I've spent part of the evening messaging back and forth with the principal at the boys school. We're trying to figure out a solution for Emmett while he's in the state he's in. Being in the classroom is clearly not working out for him right now and so we're looking at a few options.

I spoke with Emmett's mom and we feel like school is simply too much for him at the moment. I'm not a fan of pulling him out because I think that it's a bandaid fix and unless we address the underlying issues, this is only going to get worse..

Emmett is still struggling with more shit than he can cope with and it's got him in a darker place right now. I'm the first person he's opened up to about this stuff but he's been struggling for much longer then he's let on.

The overarching issue is dealing with loss. The biggest issue being that his mom left for a second time. He's dealing with PTSD and abandonment issues and it's not going well. Neither of those things play well with Autism, ADHD and severe Anxiety. It's not a good combination and I'm really struggling to help him through it.

Anyway, it's already not looking good for school in the morning. He's had 2 panic attacks this evening and it's been exhausting for both him and I. I can't begin to imagine how he's feeling.

There are 2 options we're looking at with school right now. The first is pretty simple. I could stay at the school with Emmett. Not sure if that would help but I know for sure it would make work nearly impossible. I'm absolutely willing to do it if it's what he needs. I'll just find a way to make it work.

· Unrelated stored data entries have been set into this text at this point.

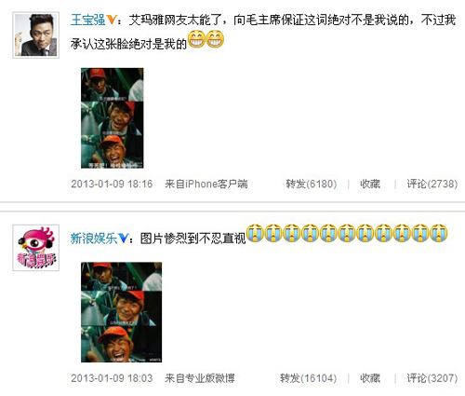Open the 王宝强 username link
Image resolution: width=465 pixels, height=396 pixels.
click(x=88, y=20)
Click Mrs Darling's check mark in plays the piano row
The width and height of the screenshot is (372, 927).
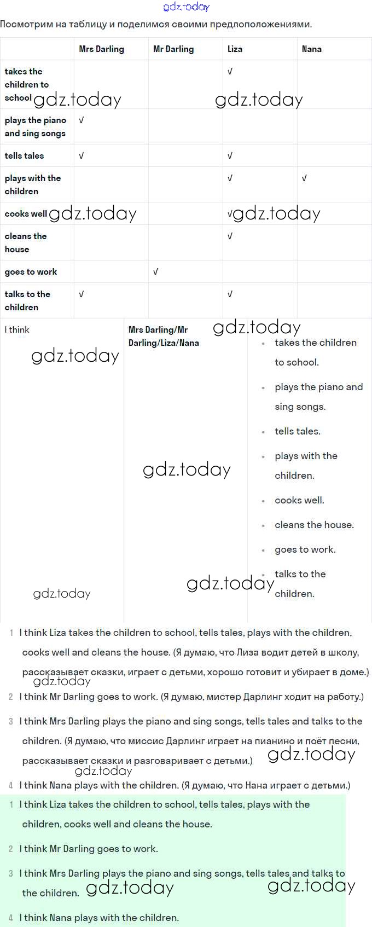[x=82, y=120]
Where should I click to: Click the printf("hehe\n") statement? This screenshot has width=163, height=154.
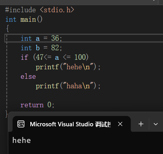pyautogui.click(x=68, y=67)
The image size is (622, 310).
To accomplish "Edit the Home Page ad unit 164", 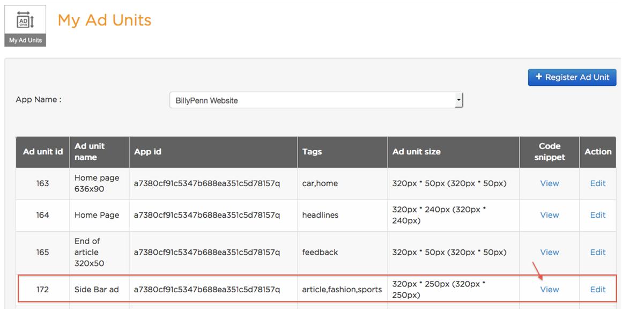I will 598,215.
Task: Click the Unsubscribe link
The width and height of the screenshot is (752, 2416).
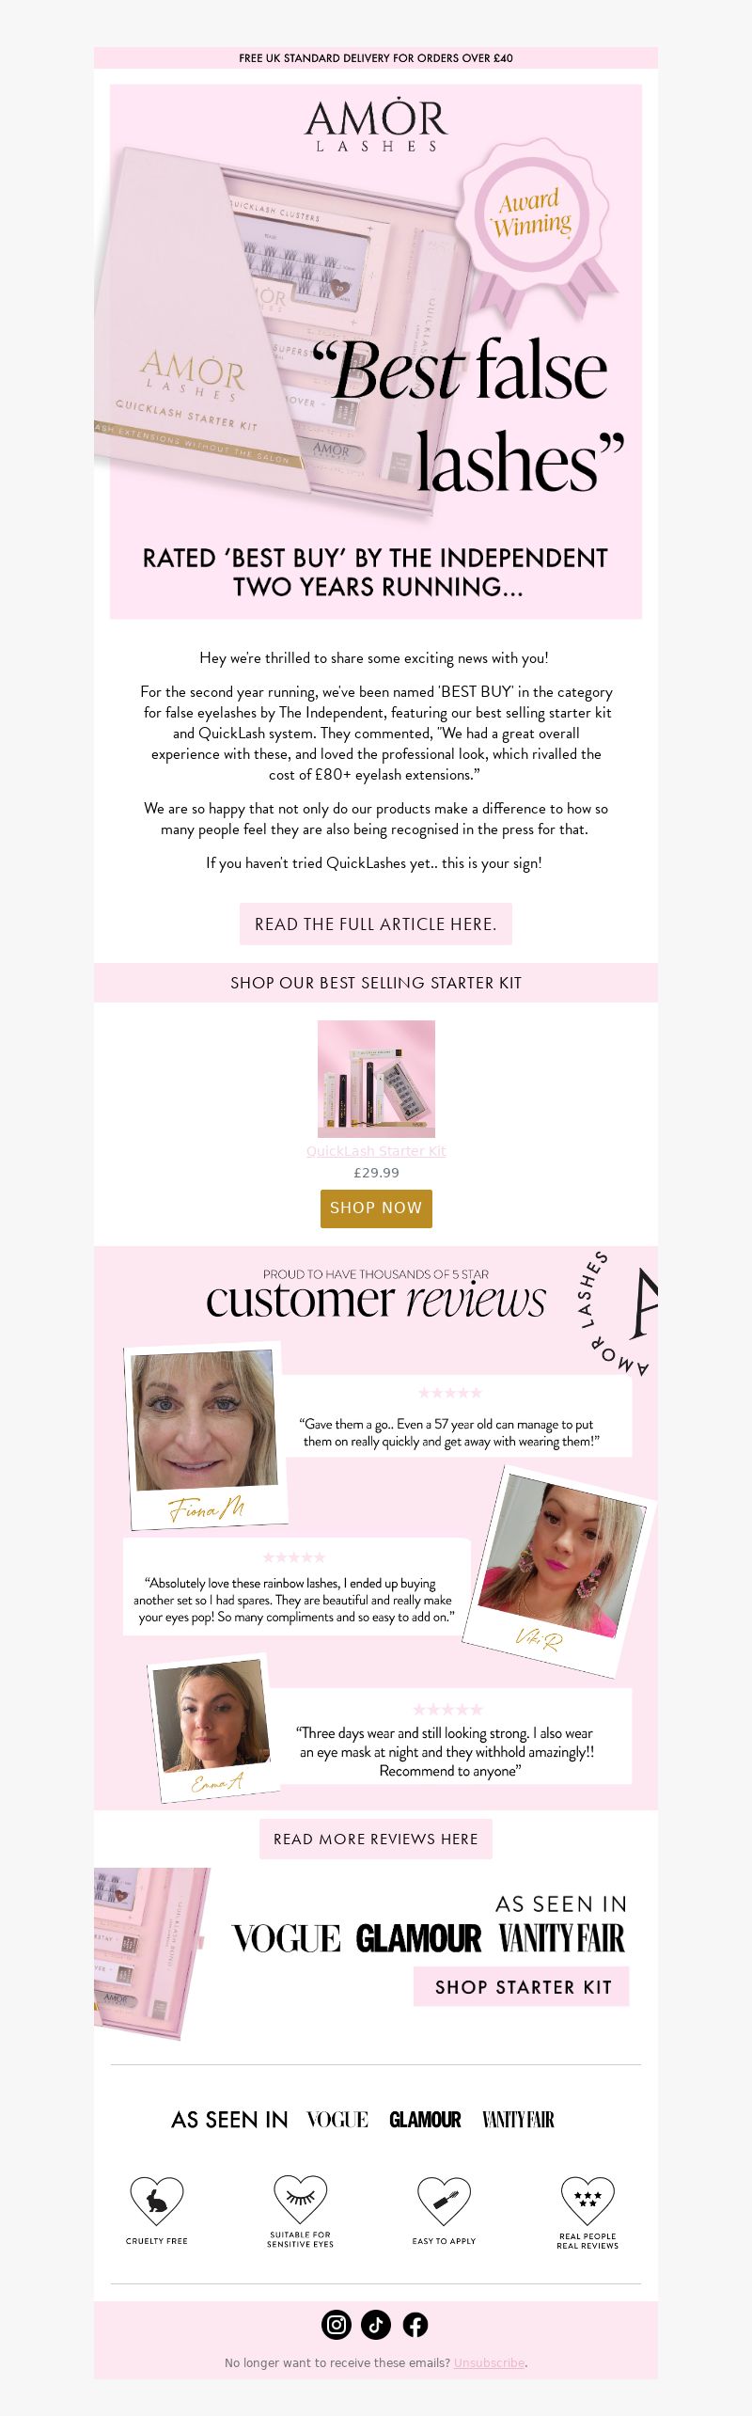Action: [489, 2362]
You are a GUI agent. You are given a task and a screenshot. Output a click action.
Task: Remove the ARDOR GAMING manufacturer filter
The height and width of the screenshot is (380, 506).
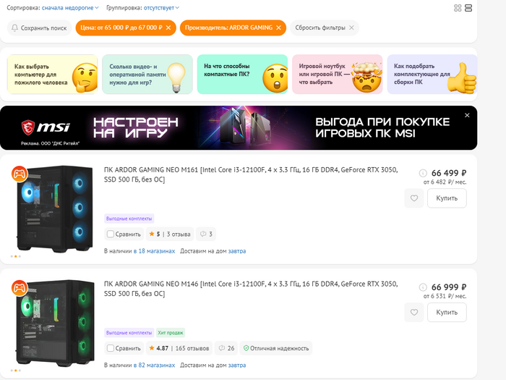279,28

The second option is *at home instruction.* Basically, a teacher would come to the house to work with him a few days a week. He would be tested and do the same work he would in the classroom, without the stress of the classroom. This would again be a temporary solution and not a fix.

We've got to help Emmett find or develop the tools needed to deal with the things in his life. That's going to take some time.

I'm not going to lie. I'm absolutely overwhelmed right now and I'm basically on my own. I can't fight every battle and I'm spread so thin as it is. The reality is that when you're a parent, you do what you have to for your kids. I'm not angry but I am worried.

With any luck, we'll get something figured out this week.